Waste and hazardous material handling at green ship recycling facilities


  • Arinta Elizabeth Department of Mechanical Engineering, Universitas Indonesia, Jawa Barat 16424, Indonesia
  • Sharon Cecilya Department of Mechanical Engineering, Universitas Indonesia, Jawa Barat 16424, Indonesia
  • Sunaryo Sunaryo Department of Mechanical Engineering, Universitas Indonesia, Jawa Barat 16424, Indonesia




Green ship recycling, Waste, Hazardous materials, Handling


The study aims to develop requirements for handling waste and hazardous materials at green ship recycling facilities in Indonesia. Since the implementation of the cabotage principle in 2005, the number of ships in Indonesia has increased significantly from 6,041 in 2005 to 37,722 in 2022, with 20 percent of them being over 30 years old. This creates a significant potential for ships that are no longer economically suitable for operation and need to be recycled. Additionally, there has been a continuous increase in domestic steel demand, for which raw materials could be supplied from the scrapped steel of old ships. Despite the abundance of old ships and the demand for steel, Indonesia has not been able to utilize the opportunity, because the ship recycling industry is far from compliant with the required international standards, in particular the Hong Kong Convention, and which compliance is urgently needed, especially in conjunction with the its upcoming entering into force on 26 June 2025. Ship recycling facilities in Indonesia are still behind concerning the handling of waste and hazardous materials, which is a crucial aspect in complying with international regulations.

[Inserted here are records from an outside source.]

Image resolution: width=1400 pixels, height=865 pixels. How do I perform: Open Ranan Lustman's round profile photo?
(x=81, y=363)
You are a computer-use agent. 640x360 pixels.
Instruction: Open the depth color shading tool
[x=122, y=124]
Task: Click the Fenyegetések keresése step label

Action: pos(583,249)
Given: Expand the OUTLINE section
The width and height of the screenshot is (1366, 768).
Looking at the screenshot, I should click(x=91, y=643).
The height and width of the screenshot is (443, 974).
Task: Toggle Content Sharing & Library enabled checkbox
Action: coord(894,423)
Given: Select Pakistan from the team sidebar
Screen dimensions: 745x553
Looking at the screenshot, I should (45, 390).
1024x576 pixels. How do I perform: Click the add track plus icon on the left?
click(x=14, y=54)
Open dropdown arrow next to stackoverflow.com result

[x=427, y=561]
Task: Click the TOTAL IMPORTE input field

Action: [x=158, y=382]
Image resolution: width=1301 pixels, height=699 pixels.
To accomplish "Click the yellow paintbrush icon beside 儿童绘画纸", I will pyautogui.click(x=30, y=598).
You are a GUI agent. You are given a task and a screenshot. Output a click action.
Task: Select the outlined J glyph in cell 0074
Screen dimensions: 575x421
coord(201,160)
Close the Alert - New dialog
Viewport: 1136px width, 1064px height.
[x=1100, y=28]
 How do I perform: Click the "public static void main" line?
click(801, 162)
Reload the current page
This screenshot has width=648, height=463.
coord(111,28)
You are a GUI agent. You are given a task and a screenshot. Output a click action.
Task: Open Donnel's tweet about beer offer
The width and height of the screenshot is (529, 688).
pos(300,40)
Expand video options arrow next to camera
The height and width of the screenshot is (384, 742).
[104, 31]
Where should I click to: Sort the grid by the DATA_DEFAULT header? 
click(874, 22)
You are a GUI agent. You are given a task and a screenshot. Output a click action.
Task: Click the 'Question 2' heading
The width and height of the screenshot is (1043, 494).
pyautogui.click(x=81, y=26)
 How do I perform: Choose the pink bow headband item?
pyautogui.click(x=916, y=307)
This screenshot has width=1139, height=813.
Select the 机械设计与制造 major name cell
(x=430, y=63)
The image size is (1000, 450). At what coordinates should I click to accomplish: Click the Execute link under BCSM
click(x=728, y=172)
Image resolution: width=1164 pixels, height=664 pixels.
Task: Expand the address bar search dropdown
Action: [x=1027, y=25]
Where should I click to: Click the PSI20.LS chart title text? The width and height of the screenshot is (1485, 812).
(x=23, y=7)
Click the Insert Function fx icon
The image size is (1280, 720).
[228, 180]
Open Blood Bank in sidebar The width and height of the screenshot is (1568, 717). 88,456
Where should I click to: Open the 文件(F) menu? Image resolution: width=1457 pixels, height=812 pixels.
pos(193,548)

A literature study and in-depth discussions with experts in the field of ship recycling were carried out to compare the international regulations related to ship recycling with current Indonesian conditions and, based on the findings, the requirements for handling waste and hazardous materials were developed. It is concluded that the procedure would include planning for ship recycling process flow, identifying waste and hazardous materials, and deciding requirements for handling waste and hazardous materials. It is expected that the requirements would contribute to the development of Indonesia’s ship recycling industry to comply with the international regulations and gain international recognition.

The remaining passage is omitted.